Why Otter didn’t make the road-projects transfer…
Under questioning from both co-chairs of JFAC, Sen. Shawn Keough and Rep. Maxine Bell, Jani Revier, Gov. Butch Otter’s budget director, had this explanation for why the governor’s budget proposal doesn’t account for transferring $27.5 million to the Idaho Transportation Department’s strategic initiatives fund, as directed by last year’s Legislature: He doesn’t like the idea.
“The governor does not support general fund for roads,” Revier told the Joint Finance-Appropriations Committee. “He has had a longstanding position on this. He is not going to recommend a general fund transfer.” That doesn’t stop lawmakers from making it, but they’ll have to come up with the money.
“There was a drafting error, we acknowledge there was a drafting error, but the transfer did not occur,” Revier said. “He did not recommend a transfer,” but did make a note about it, noting that the transfer would be necessary if lawmakers want to spend the money on roads.
Bell said, “We made the transfer, but didn’t put the spending in. We, I assume, will put the spending – I think the roads are still full of potholes.”
Keough asked Revier, “It doesn’t show up anywhere in the governor’s budget. So that we will, should we choose to uphold the law, we will have to account for that and take it off the bottom line – is that what I thought I heard you say?” Revier said yes.
UPDATE: On Wednesday, Keough said after further review, she’d concluded that the governor was following the law, and she shouldn’t have used that wording. “They – the governor and DFM – did follow the law as it was passed, and we, the Legislature, made a costly bill drafting error,” Keough said. “As I have reread SB 1206 and found the drafting error, I would like to retract my use of ‘follow the law’ and apologize for my mischaracterization.”
The governor’s budget shows a $155.9 million year-end balance – a surplus – at the end of the current budget, year, 2018, and then transfers that over as the starting balance for fiscal year 2019. Then, his budget for fiscal year 2019 projects a year-end balance of $70 million.
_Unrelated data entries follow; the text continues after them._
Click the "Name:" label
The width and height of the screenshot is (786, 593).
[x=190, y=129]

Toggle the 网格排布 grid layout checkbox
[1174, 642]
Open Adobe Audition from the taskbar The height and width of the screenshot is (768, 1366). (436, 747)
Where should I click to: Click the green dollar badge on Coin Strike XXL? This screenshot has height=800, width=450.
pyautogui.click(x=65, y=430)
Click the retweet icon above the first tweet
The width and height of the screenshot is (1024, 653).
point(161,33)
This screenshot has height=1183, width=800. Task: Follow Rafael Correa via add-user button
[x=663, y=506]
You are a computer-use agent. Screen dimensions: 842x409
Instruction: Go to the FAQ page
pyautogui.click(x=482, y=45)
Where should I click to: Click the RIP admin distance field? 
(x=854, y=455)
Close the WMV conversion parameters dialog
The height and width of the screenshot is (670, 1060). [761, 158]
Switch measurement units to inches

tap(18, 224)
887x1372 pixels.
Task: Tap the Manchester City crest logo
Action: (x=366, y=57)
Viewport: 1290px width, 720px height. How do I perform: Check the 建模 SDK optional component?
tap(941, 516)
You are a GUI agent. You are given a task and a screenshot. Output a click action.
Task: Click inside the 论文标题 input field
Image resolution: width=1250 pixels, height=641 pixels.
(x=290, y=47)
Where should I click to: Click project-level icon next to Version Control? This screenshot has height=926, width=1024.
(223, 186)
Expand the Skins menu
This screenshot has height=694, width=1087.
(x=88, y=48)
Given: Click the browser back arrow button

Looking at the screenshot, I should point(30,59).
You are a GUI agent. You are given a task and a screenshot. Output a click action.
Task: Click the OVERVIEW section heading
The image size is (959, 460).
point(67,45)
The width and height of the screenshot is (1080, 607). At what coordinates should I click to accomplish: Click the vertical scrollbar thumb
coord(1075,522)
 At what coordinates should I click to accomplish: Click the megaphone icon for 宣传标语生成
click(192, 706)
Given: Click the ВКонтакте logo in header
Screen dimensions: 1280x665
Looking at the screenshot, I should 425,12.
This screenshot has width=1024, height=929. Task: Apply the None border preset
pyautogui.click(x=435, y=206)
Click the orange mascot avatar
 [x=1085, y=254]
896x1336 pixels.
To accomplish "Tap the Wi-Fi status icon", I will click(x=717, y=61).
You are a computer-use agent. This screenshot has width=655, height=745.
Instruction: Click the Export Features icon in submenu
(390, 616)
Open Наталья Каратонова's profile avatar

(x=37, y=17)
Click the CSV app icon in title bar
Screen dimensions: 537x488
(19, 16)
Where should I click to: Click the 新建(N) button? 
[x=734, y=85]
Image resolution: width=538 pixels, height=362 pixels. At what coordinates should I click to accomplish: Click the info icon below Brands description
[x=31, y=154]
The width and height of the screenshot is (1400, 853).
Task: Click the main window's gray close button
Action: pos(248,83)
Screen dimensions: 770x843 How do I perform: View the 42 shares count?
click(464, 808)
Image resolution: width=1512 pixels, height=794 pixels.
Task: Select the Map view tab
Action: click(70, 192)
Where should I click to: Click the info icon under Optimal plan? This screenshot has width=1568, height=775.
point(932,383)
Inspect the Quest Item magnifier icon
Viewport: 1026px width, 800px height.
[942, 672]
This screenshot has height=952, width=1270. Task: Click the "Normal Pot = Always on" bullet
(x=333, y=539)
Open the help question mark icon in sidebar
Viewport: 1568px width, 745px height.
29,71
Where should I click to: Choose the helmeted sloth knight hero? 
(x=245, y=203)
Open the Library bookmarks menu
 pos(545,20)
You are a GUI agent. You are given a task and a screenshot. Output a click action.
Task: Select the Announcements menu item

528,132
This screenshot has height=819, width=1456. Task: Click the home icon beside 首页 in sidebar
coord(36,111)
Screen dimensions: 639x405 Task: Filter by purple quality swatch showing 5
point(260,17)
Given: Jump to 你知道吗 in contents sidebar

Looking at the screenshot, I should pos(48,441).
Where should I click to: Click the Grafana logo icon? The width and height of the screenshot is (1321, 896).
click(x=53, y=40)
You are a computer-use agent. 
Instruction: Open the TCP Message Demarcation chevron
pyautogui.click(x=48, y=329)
But Bell noted that with the $27.5 million transfer issue, “That’ll be a little bit of a different number.”
Lawmakers last year passed a “surplus-eliminator” bill to split any year-end surplus between the state’s main rainy-day account, the Budget Stabilization Fund, and road projects funded through ITD’s Strategic Initiatives Fund. Because of the drafting error, only the $27.5 million rainy-day transfer was made.